The new version of the FAQ (link in German) was published on 5 July 2022. An update had become necessary due to the regulatory changes made by the Fund Jurisdiction Act (FoStoG) as of 3 June 2021, which are now reflected in the updated FAQ.
The new rules for pre-marketing have been in force since 2 August 2021 and apply to fully licensed capital management companies (Kapitalverwaltungsgesellschaften) as well as managers of European Venture Capital Funds and European Social Entrepreneurship Funds. In Germany, this means that almost every exchange between the fund manager and a potential professional or semi-professional investor about a yet-to-be-set-up investment fund now falls under the term ‘pre-marketing’ and thus under the newly created regulations.
Consultation on the FAQ was initiated by BaFin in August 2021 with the publication of a first draft of the new version (link in German). The version now published deviates from this first initial draft in several places. For example, BaFin now clarifies that, in addition to capital management companies, pre-marketing notifications may now be submitted to BaFin by third parties. However, the third party submitting the notification must be able to present a written power of attorney issued by the capital management company. In addition, it has now been clarified that a fund distribution notice cannot replace the pre-marketing notification but can be submitted simultaneously.
BaFin has also clarified that it is neither fund distribution nor pre-marketing if the initiative for both the acquisition of units or shares in a fund or the set-up of a new fund originates from the potential investor. Rather, both cases shall qualify as so-called ‘reverse solicitation’. Once pre-marketing has commenced, reverse solicitation is not permitted for a period of 18 months.
Contrary to the consultation draft, chapter 3.2 of the FAQ has now been significantly shortened. This chapter regulates which information must be provided to the potential investor in a non-advised services transaction. In this regard, the FAQ states: “The KAGB does not differentiate whether it is a non-advised services transaction or not. The key investor information or any mandatory sales documents must be provided to the customer before he places his purchase order.” Although the customer may place an order before they have received the required information, according to BaFin, this information must be made available to the customer in any case.
Initially, the first draft provided for the option to refrain from providing sales documents under section 297 paragraphs 1 to 3, 5 and 5 KAGB, provided that this was “not reproachable”. This exception no longer exists. Instead, chapter 3.2 of the FAQ now provides for a reference to section 63 paragraph 7 sentence 12 Securities Trading Act (WpHG), according to which in certain cases the subsequent provision only of information on costs and fees is permissible.
Investment funds expert Ruth Rawas of Pinsent Masons said that, like the Fund Jurisdiction Act, BaFin’s FAQ on fund distribution falls short of expectations and provides necessary clarifications on important demarcation issues only to a small extent.

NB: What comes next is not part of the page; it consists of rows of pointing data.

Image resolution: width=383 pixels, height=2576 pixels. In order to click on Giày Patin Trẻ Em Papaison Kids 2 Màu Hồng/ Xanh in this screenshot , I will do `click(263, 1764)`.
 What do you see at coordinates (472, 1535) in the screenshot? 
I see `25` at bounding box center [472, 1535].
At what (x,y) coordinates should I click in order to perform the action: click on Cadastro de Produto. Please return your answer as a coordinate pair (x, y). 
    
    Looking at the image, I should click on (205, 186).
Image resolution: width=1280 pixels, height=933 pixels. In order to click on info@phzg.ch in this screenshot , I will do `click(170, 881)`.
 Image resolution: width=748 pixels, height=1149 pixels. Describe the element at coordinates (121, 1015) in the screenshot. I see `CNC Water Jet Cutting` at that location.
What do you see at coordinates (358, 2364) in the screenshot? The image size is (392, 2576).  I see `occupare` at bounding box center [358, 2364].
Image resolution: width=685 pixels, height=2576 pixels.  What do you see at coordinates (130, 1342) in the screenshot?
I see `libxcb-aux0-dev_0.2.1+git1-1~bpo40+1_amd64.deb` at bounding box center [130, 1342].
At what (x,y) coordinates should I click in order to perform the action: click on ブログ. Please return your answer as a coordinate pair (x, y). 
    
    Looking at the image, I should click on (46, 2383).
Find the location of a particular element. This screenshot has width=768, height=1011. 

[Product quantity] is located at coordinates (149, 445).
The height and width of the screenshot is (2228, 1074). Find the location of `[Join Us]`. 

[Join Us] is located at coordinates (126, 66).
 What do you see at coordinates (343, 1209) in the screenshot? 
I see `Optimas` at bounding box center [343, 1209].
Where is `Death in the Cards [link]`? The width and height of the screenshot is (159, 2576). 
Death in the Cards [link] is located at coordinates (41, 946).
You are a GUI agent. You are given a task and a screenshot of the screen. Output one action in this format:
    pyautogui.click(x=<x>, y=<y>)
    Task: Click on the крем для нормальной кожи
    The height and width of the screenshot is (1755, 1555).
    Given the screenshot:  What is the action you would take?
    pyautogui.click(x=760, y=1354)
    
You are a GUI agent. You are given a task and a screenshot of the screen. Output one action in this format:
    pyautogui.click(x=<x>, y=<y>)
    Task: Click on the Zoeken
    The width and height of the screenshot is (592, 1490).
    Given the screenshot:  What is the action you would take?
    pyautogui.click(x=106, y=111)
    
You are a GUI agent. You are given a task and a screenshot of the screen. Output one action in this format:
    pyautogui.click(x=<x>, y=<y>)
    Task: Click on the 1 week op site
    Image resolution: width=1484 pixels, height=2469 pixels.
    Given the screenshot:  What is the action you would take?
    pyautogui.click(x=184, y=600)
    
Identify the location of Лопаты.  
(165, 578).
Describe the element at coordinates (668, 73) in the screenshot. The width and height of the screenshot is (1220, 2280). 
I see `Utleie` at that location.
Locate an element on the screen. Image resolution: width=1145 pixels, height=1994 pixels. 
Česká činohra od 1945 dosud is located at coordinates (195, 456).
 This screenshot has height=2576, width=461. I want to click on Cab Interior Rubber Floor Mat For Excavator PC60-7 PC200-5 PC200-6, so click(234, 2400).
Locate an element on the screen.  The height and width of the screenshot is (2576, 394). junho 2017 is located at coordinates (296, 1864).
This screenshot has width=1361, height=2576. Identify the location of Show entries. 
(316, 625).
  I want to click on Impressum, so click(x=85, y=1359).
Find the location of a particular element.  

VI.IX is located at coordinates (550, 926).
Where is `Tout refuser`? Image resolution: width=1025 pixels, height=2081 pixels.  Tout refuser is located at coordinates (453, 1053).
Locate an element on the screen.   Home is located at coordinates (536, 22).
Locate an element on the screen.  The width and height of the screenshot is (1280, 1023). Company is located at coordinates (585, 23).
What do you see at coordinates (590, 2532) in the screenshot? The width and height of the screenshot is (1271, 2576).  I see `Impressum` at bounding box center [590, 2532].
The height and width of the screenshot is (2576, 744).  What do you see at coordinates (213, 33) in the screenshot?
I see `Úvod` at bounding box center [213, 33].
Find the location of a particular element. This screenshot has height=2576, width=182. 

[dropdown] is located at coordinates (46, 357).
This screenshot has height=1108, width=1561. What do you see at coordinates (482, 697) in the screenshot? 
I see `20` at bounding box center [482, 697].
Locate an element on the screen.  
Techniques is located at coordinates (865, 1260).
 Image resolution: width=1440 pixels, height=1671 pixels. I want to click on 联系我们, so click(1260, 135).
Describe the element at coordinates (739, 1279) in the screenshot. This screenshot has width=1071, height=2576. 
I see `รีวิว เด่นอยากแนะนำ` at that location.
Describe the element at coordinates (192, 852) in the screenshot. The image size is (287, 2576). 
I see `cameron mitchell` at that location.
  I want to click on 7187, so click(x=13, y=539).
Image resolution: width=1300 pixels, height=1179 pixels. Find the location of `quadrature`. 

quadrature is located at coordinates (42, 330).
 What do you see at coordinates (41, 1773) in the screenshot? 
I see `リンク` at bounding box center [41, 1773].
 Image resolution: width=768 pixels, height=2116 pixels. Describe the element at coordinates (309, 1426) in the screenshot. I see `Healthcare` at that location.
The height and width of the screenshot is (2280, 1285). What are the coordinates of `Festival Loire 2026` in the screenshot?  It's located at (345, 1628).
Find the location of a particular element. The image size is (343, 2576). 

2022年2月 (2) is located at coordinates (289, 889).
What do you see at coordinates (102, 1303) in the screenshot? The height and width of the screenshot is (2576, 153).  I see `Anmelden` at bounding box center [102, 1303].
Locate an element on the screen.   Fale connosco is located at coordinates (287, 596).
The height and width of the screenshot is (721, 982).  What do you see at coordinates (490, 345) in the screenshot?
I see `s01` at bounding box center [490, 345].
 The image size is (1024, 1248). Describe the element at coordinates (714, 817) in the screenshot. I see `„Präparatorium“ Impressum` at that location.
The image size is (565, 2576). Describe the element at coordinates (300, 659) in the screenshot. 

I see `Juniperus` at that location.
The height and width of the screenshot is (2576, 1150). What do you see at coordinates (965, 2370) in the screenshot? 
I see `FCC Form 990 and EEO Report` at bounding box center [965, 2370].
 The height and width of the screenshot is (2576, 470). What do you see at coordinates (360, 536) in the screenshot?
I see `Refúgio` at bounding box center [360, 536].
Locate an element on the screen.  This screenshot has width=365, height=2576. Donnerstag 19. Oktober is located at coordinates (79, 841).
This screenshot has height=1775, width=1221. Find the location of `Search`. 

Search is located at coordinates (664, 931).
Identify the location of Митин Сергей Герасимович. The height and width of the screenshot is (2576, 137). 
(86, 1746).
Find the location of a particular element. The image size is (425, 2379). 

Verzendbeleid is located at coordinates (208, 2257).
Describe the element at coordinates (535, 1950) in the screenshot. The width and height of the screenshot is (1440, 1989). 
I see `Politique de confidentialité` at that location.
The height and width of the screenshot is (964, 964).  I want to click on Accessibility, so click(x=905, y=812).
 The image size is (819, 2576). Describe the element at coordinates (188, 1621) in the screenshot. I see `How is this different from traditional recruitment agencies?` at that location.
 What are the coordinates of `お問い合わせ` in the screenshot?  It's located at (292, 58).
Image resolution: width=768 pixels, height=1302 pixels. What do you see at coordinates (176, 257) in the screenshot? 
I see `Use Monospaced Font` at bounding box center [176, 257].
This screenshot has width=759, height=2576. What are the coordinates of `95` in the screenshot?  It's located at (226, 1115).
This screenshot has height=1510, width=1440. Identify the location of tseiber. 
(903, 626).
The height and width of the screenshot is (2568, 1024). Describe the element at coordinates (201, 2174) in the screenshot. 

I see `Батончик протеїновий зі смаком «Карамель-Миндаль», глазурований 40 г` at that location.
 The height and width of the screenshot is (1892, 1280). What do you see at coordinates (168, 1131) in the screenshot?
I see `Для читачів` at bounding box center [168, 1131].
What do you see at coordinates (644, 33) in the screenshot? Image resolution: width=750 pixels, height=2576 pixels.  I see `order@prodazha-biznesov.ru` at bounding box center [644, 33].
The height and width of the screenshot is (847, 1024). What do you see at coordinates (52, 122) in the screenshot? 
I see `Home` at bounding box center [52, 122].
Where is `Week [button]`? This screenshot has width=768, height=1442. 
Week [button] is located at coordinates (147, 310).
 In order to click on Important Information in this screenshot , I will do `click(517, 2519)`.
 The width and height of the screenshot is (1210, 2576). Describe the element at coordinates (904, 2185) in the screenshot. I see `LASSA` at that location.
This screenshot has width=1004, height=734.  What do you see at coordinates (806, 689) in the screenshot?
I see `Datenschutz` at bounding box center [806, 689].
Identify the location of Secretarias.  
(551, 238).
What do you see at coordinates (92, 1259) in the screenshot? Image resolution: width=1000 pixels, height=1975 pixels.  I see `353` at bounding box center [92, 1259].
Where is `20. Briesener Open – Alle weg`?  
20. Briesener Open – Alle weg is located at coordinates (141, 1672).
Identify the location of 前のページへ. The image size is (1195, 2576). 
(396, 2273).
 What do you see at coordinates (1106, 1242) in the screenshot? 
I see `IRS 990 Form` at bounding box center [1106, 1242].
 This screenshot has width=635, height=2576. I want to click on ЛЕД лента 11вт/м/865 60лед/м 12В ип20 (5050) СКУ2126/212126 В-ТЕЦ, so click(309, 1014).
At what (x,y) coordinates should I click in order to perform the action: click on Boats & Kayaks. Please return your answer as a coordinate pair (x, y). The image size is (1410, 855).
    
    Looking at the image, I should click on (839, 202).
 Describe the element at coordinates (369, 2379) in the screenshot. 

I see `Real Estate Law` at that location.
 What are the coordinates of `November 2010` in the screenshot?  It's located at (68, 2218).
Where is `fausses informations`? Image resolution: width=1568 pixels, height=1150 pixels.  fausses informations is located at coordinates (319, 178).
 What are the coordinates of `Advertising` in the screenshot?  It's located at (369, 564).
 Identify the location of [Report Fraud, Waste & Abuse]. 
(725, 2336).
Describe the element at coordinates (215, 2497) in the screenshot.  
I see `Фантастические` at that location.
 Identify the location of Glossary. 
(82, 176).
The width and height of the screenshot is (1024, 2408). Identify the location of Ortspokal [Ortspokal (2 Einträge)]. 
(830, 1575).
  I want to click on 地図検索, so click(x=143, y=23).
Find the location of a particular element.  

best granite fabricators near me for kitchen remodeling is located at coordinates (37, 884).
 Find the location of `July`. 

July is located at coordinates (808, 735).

“While the clarifications on fund distribution and pre-marketing as well as, in particular, the extension of the scope of reverse solicitation to the setting-up of an investment fund on the initiative of the potential investor are to be welcomed, the particular interplay between reverse solicitation and the ‘lock-up period’ of 18 months is still not entirely clear”, she says.
“Although good arguments can be brought forward to the assumption that pre-marketing and thus the lock-up period only apply with respect to investors, who were actually approached during the pre-marketing, some residual uncertainty nevertheless remains.”